The presence of Prinsengracht 263 began hundreds of years ago. In the late 1500s, Amsterdam was a small and humble city. With nearly 50,000 approximated residents, the city was not a central focus of trade or freight which were the primary breadwinners of that period. Assets were built and the community grew over four times in population within a few short decades. This identified the need to expand their resources and housing capabilities. Canals were formed around the center of the city leading to an upsurge of merchant activity. The warehouses that lined the waterfront were used by businesses for mercantile sales, production and storage. Adding additional living spaces to the narrow-lined buildings was an efficient way to produce more room for families. Annexes were commonly used with connecting corridors and stairways. Behind the buildings were backyards that helped to separate the rows. Prinsengracht 263 was built adjacent to two warehouses in 1635.
The Prinsengracht Annex
Many iconic buildings boast luxurious materials or magnificent architecture that made its place in history.

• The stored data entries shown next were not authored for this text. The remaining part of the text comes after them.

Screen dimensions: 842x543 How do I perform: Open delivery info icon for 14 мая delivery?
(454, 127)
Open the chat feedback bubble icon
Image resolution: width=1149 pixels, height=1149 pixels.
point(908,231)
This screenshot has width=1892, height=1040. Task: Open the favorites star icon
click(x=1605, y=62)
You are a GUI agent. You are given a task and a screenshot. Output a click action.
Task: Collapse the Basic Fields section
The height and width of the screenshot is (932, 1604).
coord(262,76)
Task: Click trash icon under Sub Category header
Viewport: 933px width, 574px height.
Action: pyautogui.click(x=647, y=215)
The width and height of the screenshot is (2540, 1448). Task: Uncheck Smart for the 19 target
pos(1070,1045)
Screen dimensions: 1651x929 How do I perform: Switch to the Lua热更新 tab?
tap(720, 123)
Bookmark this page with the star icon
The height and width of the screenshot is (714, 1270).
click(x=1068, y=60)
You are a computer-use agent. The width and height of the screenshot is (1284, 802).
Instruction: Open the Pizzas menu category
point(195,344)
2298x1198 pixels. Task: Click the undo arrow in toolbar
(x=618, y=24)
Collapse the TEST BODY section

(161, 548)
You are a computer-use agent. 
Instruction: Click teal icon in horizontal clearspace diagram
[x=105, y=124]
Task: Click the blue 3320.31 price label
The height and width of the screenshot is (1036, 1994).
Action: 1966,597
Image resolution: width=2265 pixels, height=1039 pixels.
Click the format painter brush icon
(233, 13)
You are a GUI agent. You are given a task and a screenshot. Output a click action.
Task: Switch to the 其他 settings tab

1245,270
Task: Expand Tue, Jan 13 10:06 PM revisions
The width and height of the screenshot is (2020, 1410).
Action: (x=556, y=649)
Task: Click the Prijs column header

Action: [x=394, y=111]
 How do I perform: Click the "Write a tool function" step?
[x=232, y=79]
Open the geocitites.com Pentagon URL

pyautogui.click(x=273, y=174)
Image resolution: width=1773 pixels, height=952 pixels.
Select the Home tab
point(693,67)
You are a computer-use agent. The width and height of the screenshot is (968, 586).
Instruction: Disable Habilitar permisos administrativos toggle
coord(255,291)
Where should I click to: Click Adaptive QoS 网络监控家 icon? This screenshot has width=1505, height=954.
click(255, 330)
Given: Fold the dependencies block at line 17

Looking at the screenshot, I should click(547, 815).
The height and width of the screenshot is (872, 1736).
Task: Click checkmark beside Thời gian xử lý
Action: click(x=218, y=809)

Famous kings or figures that are associated with the premises assist in driving thousands of visitors who want to bask in history. The Prinsengracht Annex does not possess any signs of grandeur in its build. It is a quaint building that sees the arrival of over 1.2 million visitors every year. What the annex possesses is not measured in monetary value. Instead it holds the heart of the world as its treasure. Prinsengracht 263 is well over three hundred years old. It was not until the mid-summer month of July in 1942 that the building would begin its journey.
Known as the business place of Frank Otto, the layout had its originating maze of halls and floors. One way this was remedied was a doorway hidden by a bookcase that was set on hinges. Behind the bookcase was an annex or secret room that only few knew about. During the war, Mr. Otto brought his family to the annex to hide from captivity. Other community members joined them making a small space even smaller. It was here they hid for two years from the torturous conditions of the war. A young teen girl, Anne Frank, was full of hope for the future. She recounted the days of hiding in her journal for both years until the dismal day they were discovered. The Frank family and the others were brought to separate concentration camps where they endured horrific conditions. Frank Otto never saw his daughters Anne and Margot or his wife ever again after that moment. As the lone survivor, he returned to the Annex in grief. Among the disarray from the last minute they were there, he found
Anne’s diary. Her words inspired many generations and nations becoming a beacon for all those who read it. Prinsengracht 263 is now known as the Anne Frank House where the bookcase that concealed them still stands. Her pictures and the items left behind from that fateful day continue to remind us of her message to us all… “where there is hope… there is life”.